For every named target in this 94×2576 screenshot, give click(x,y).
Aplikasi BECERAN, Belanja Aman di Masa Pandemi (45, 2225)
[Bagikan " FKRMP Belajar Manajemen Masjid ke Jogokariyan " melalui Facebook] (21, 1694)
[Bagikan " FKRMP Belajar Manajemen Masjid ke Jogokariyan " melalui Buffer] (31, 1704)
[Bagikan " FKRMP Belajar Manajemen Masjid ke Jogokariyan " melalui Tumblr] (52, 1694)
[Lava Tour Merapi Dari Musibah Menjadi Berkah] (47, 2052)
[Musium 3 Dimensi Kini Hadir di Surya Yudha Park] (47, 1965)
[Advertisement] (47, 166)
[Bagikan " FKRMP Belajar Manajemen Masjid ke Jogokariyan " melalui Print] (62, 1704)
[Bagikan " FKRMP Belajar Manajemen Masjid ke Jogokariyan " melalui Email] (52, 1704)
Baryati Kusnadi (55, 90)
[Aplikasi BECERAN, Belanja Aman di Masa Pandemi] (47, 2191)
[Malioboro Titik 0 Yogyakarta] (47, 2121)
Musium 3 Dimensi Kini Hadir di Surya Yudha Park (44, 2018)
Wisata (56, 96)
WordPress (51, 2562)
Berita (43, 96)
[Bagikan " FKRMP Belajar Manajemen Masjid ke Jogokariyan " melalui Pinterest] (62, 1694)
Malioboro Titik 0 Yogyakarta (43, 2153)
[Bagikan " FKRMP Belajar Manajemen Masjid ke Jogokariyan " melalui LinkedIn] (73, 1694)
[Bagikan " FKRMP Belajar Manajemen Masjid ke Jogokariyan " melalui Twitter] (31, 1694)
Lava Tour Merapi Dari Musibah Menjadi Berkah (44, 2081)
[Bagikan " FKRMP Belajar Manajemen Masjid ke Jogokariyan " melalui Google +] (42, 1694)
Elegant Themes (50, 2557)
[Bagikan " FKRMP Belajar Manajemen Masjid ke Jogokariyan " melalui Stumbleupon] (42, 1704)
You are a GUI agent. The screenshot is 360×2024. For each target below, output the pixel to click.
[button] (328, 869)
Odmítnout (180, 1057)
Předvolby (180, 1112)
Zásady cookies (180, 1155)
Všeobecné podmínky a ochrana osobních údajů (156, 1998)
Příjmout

□ □ □ □

■ **Task to complete**
The entire listing is to be repeated exactly.

■ **Response to this exercise**
For every named target in this 94×2576 screenshot, give click(x,y).
Aplikasi BECERAN, Belanja Aman di Masa Pandemi (45, 2225)
[Bagikan " FKRMP Belajar Manajemen Masjid ke Jogokariyan " melalui Facebook] (21, 1694)
[Bagikan " FKRMP Belajar Manajemen Masjid ke Jogokariyan " melalui Buffer] (31, 1704)
[Bagikan " FKRMP Belajar Manajemen Masjid ke Jogokariyan " melalui Tumblr] (52, 1694)
[Lava Tour Merapi Dari Musibah Menjadi Berkah] (47, 2052)
[Musium 3 Dimensi Kini Hadir di Surya Yudha Park] (47, 1965)
[Advertisement] (47, 166)
[Bagikan " FKRMP Belajar Manajemen Masjid ke Jogokariyan " melalui Print] (62, 1704)
[Bagikan " FKRMP Belajar Manajemen Masjid ke Jogokariyan " melalui Email] (52, 1704)
Baryati Kusnadi (55, 90)
[Aplikasi BECERAN, Belanja Aman di Masa Pandemi] (47, 2191)
[Malioboro Titik 0 Yogyakarta] (47, 2121)
Musium 3 Dimensi Kini Hadir di Surya Yudha Park (44, 2018)
Wisata (56, 96)
WordPress (51, 2562)
Berita (43, 96)
[Bagikan " FKRMP Belajar Manajemen Masjid ke Jogokariyan " melalui Pinterest] (62, 1694)
Malioboro Titik 0 Yogyakarta (43, 2153)
[Bagikan " FKRMP Belajar Manajemen Masjid ke Jogokariyan " melalui LinkedIn] (73, 1694)
[Bagikan " FKRMP Belajar Manajemen Masjid ke Jogokariyan " melalui Twitter] (31, 1694)
Lava Tour Merapi Dari Musibah Menjadi Berkah (44, 2081)
[Bagikan " FKRMP Belajar Manajemen Masjid ke Jogokariyan " melalui Google +] (42, 1694)
Elegant Themes (50, 2557)
[Bagikan " FKRMP Belajar Manajemen Masjid ke Jogokariyan " melalui Stumbleupon] (42, 1704)
You are a GUI agent. The screenshot is 360×2024. For each target below, output the pixel to click.
[button] (328, 869)
Odmítnout (180, 1057)
Předvolby (180, 1112)
Zásady cookies (180, 1155)
Všeobecné podmínky a ochrana osobních údajů (156, 1998)
Příjmout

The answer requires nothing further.